Another delivery method that has gained traction over the last 3-4 years is live learning. This is where students and teachers interact with one another over a video conference. Classes can be one-on-one or in groups. This is becoming very popular because of human-to-human interaction & high engagement levels. Challenges here are finding the right set of teachers to be able to impart the knowledge to students and curriculum standardization. Also, keeping learners engaged in group classes does become a challenge. 

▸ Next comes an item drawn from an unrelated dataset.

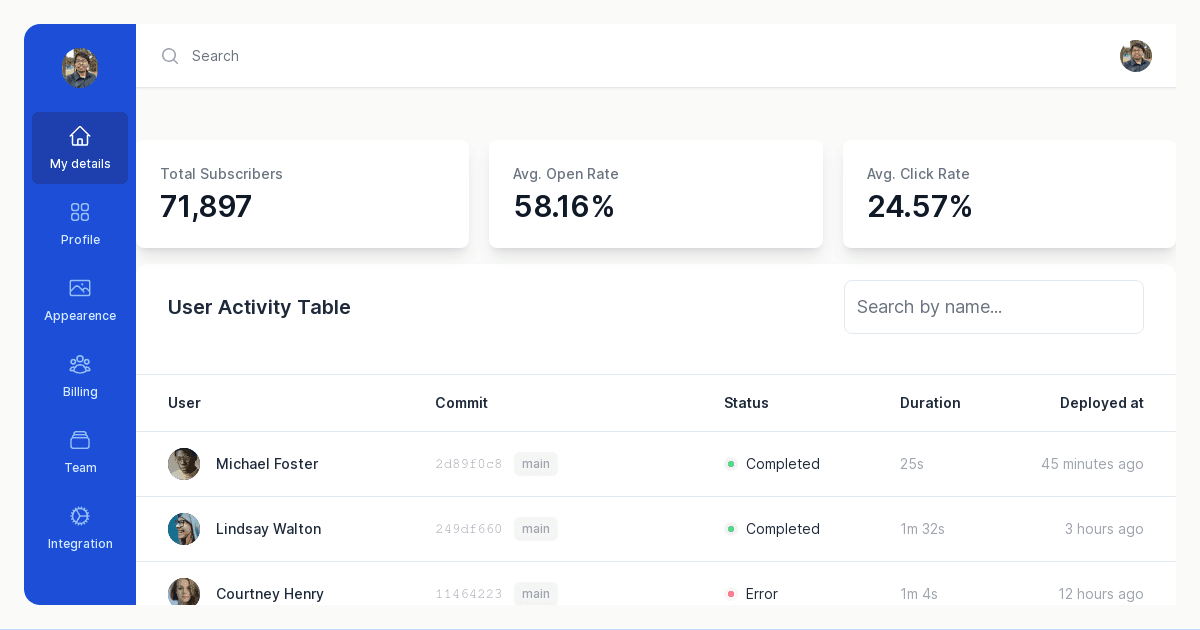The image size is (1200, 630).
Task: Open the Profile grid icon
Action: pos(80,212)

While there are various delivery methods, there are many companies even solving problems for schools and other educational institutions. Whether it’s providing content, technology tools for effective learning, edtech companies are doing this. From managing attendance to VC tools, to dashboards where students can login, keep track of lessons, content and take tests, these are the kinds of problems being addressed. Schools are getting better at managing the situation, though there is a long way to go. 

The pandemic has changed the education sector; while it has pushed adoption & optimization in delivery methods, challenges remain. For example, what is the right age to teach online? While cognitive development starts as early as 2 years, it is very difficult to teach children below the age of 5 years. They need to have the attention span and ability to follow instructions to be able to learn. In India, there are still challenges around internet penetration in rural areas and similar places. A survey recently stated nearly 50% of students in India don’t have access to appropriate internet bandwidth. Given India’s income distribution in the population, many learners do not even have access to electronic devices to be able to learn online, in fact 56% of students don’t have access to smartphones according to a 2020 study. 

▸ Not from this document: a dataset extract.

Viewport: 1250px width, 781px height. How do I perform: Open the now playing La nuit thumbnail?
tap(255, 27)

Household infrastructure (internet/smartphone) problems will continue to be a challenge, but one hopes this will change rapidly in the near future. Another issue is that schools and educational institutions have been forced to move online, however, their learning methods have not changed. Buying a zoom license does not move one online, teaching methods, delivery etc, need to change. An offline environment is such where a teacher is able to see students together, in an online multi-student class one has its own set of challenges. A teacher simply can’t pay attention to 40 students (for example) at one go. 

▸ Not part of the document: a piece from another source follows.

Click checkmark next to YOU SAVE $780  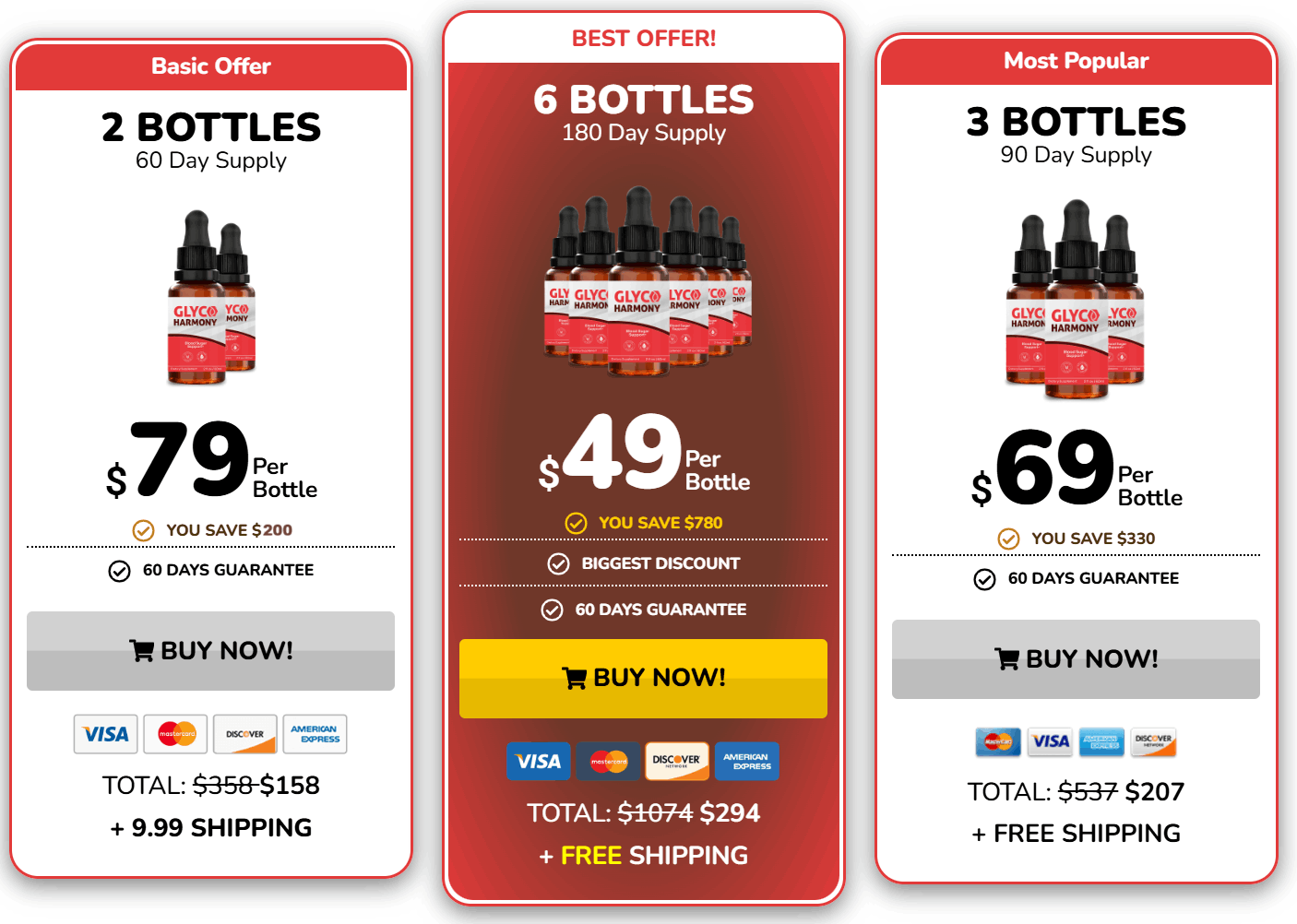(x=576, y=524)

A flipped classroom is used by colleges for this purpose, where pre-recorded content is handed out and teachers are there for doubt clearing in special sessions in a live format. Maintaining the right teacher-student ratio is very important in this environment to maintain class control. Another issue is of “social learning”, while group classes do address this to a certain extent, real face-to-face interaction can’t be compared.  Screen time fatigue in young learners has been another issue with parents complaining about the time their children are spending in front of devices. 

Over the last year and a half, a new normal has been created and it is learning online. Users have built a habit around using video conferencing tools (zoom etc), even buying courses or streaming content sitting at the comfort of their home. There has been a paradigm shift that has taken place and it is here to stay.